Work to be completed ▸
How many lines in the listing below contain the word "coordinates"? Reply with the number alone.

Material for this task ▸

======

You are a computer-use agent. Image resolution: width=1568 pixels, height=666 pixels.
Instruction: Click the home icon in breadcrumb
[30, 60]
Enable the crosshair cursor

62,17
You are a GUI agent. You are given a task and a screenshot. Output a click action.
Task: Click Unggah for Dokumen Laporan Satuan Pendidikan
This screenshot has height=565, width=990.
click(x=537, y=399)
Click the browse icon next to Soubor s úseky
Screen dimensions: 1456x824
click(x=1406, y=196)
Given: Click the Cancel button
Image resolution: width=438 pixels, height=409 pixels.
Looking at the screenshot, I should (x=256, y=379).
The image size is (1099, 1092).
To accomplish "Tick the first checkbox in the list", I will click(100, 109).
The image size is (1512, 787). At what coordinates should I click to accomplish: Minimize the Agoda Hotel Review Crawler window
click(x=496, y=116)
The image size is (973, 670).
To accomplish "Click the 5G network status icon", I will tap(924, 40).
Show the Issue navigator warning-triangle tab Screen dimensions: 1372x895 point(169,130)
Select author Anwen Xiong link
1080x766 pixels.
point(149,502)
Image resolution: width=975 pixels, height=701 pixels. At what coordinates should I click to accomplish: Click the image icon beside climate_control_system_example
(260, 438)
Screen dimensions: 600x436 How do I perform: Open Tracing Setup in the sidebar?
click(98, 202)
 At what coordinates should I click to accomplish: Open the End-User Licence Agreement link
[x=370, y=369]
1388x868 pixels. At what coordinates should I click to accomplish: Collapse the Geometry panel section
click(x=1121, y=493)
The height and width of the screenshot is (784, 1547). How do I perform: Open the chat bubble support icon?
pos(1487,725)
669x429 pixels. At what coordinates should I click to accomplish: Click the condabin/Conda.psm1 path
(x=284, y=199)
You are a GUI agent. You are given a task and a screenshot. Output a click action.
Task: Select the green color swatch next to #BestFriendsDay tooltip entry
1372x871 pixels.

======

Answer for the task ▸
5